Crónicas 15, 3-4. 15-16; 16, 1-2; Sal 26, 1. 3. 4. 5; san Lucas 11, 27-28

Hace unos días, y con motivo de la enfermedad de un amigo sacerdote, comentaba con otro el carácter de provisionalidad de nuestras vidas. Las urgencias, los activismos, las necesidades inmediatas… todo parece formar parte de algo muy mecánico, y ajeno a la vez, de lo que deseamos verdaderamente: paz, sosiego, tranquilidad… y tiempo para rezar. Cuando nos “anclamos” en lo que consideramos lo importante, pero que no ha sido contrastado con el silencio de la oración, caemos fácilmente en la frustración, ya que siempre hay algo que no funciona tal y como esperábamos. Ese sacerdote enfermo es conocido por su múltiples compromisos (sociales y pastorales), y sobre él recaen grandes responsabilidades. Un contratiempo en la salud, por ejemplo, y que nos hace postrarnos en cama durante unos días o semanas, hace despejar, como por arte de magia, todo aquello que era tan importante y necesario en nuestros calendarios laborales.
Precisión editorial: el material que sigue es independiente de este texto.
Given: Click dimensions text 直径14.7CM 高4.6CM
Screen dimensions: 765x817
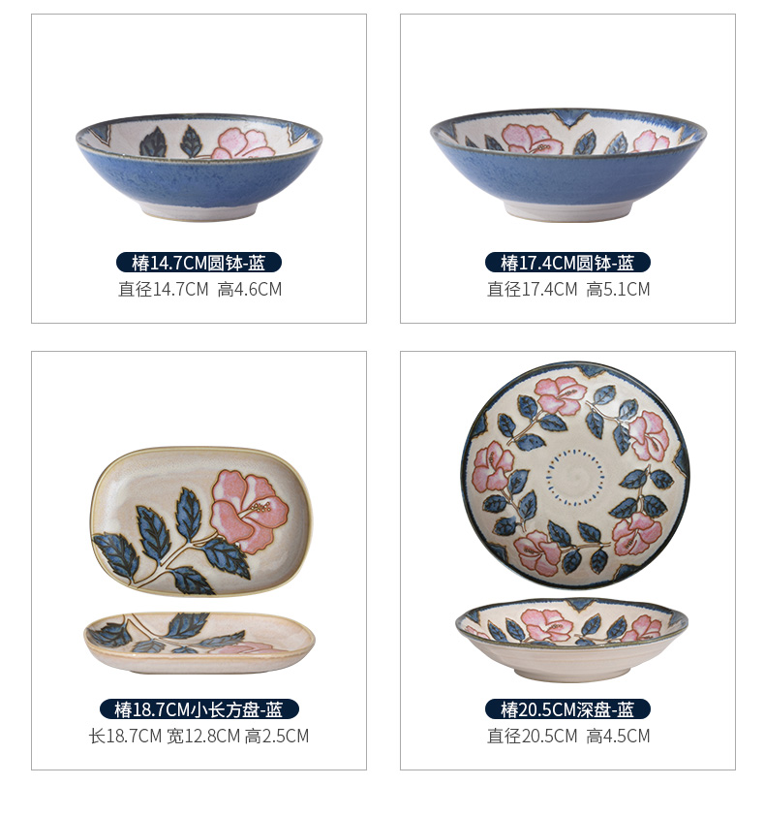Looking at the screenshot, I should pyautogui.click(x=199, y=289).
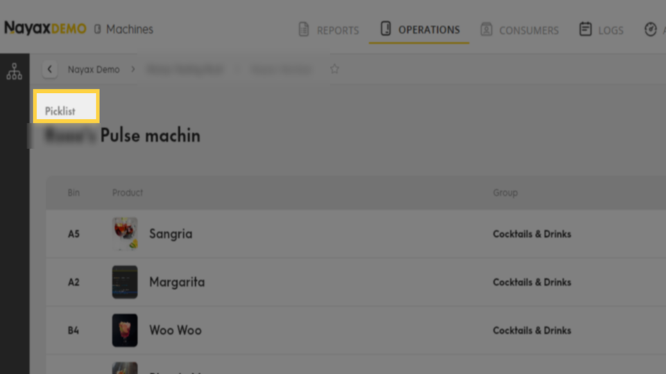Go back with the breadcrumb chevron
Screen dimensions: 666x374
tap(50, 69)
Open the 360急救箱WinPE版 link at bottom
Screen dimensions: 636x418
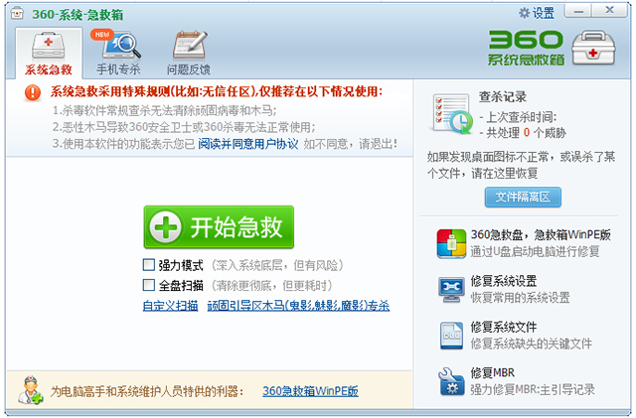tap(310, 391)
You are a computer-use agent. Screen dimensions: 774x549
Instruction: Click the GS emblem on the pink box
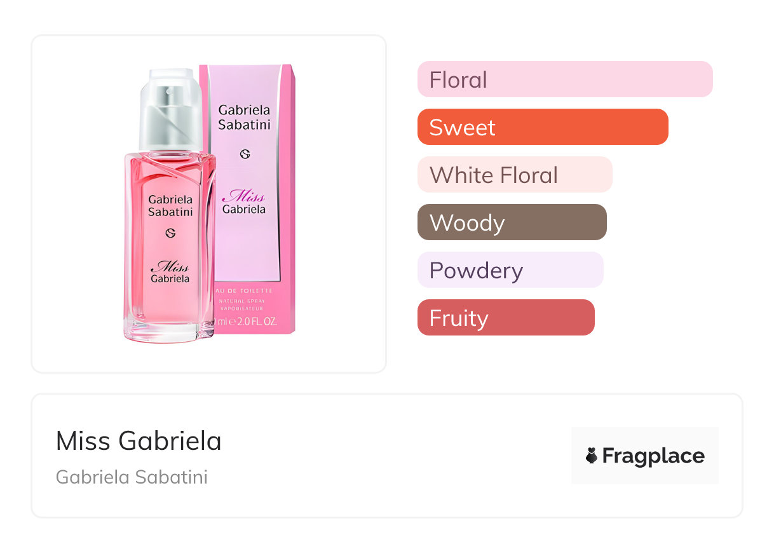245,154
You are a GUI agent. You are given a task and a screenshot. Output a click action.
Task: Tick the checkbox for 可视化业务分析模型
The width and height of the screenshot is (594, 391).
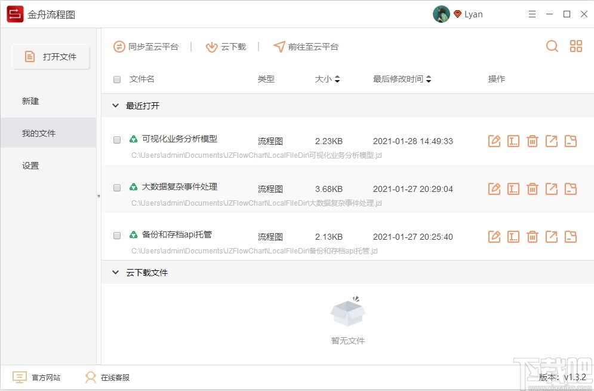pyautogui.click(x=117, y=139)
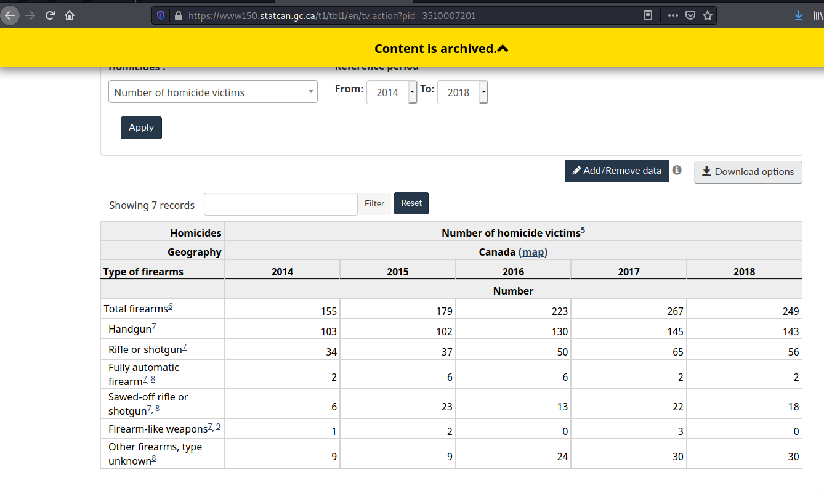The width and height of the screenshot is (824, 496).
Task: Open tracking protection shield icon
Action: 161,15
Pero la lección nunca se aprende, y retornaremos, aún con más agobio si cabe, al quehacer estresante del día a día, una vez se nos da el alta médico.

“Si un ejército acampa contra mí, mi corazón no tiembla; si me declaran la guerra, me siento tranquilo”. ¿Cómo podríamos conseguir que, a pesar de todo lo que nos inquieta y preocupa, mantenernos en la convicción de que es Dios quien guía nuestra vida, y así vivir en calma? Es la hora de pasar de las imágenes a lo real, de lo metafórico a lo esencial. Para ello, la única elección segura es seguir el ejemplo del salmista: “Él me protegerá en su tienda el día del peligro; me esconderá en lo escondido de su morada, me alzará sobre la roca”. Esa tienda y esa morada, para ti y para mí, no son otro lugar sino el costado llagado de Cristo. Qué distinto imaginarnos el dolor y el sufrimiento, cuando éstos son asumidos antes por el Hijo de Dios. No nos dolemos solos, ni nos agobiamos en una absurda soledad. Estar redimidos es identificarnos con los mismos sentimientos de Jesús… hasta aprender a descansar en Él.

La mujer que nos narra el Evangelio de hoy “suelta” un piropo al Señor. Lo hace con la mejor de las intenciones, porque ha reconocido al Mesías. Ese mismo reconocimiento se nos pide a nosotros, para que escuchemos la misma respuesta: “Dichosos los que escuchan la palabra de Dios y la cumplen”. Quizás leamos todos los días la Sagrada Escritura, incluso vayamos a Misa algún día más que el domingo, y escuchemos la palabra de Dios también a través de un buen director espiritual. Pero, de ahí a cumplirla, a veces hay todo un abismo. Vuelvo a repetir: nos falta la serenidad suficiente para calibrar lo que es importante y necesario para nuestras vidas. Llegar al ejercicio de lo que Dios espera de nosotros, no se hace sólo a base de voluntad y tozudo empeño. Es necesario abandonarnos verdaderamente en Cristo. Por eso, esas llagas de Cristo dejan de ser unas meras imágenes piadosas, para convertirse en lo que nos transformará radicalmente. No hay otra verdad. ¿Para qué buscar fuera lo que lleva más de dos mil años gritando en nuestro interior? Cumplir la voluntad de Dios es dejar que Cristo actúe a través de nosotros, y aunque la soberbia nos dicte lo contrario, sólo en Él encontraremos el descanso y la paz.

El vientre que llevó a Cristo, y los pechos que lo criaron, no pertenecían a otra criatura sino a la Virgen. El alimento necesario que Dios encarnado necesitaba como hombre, nos fue devuelto, a través de María, con creces… Y en cada Eucaristía Dios proclama su eterno agradecimiento a su Madre, porque Cristo se nos da como verdadera comida, y verdadera bebida, para que jamás tengamos hambre y sed.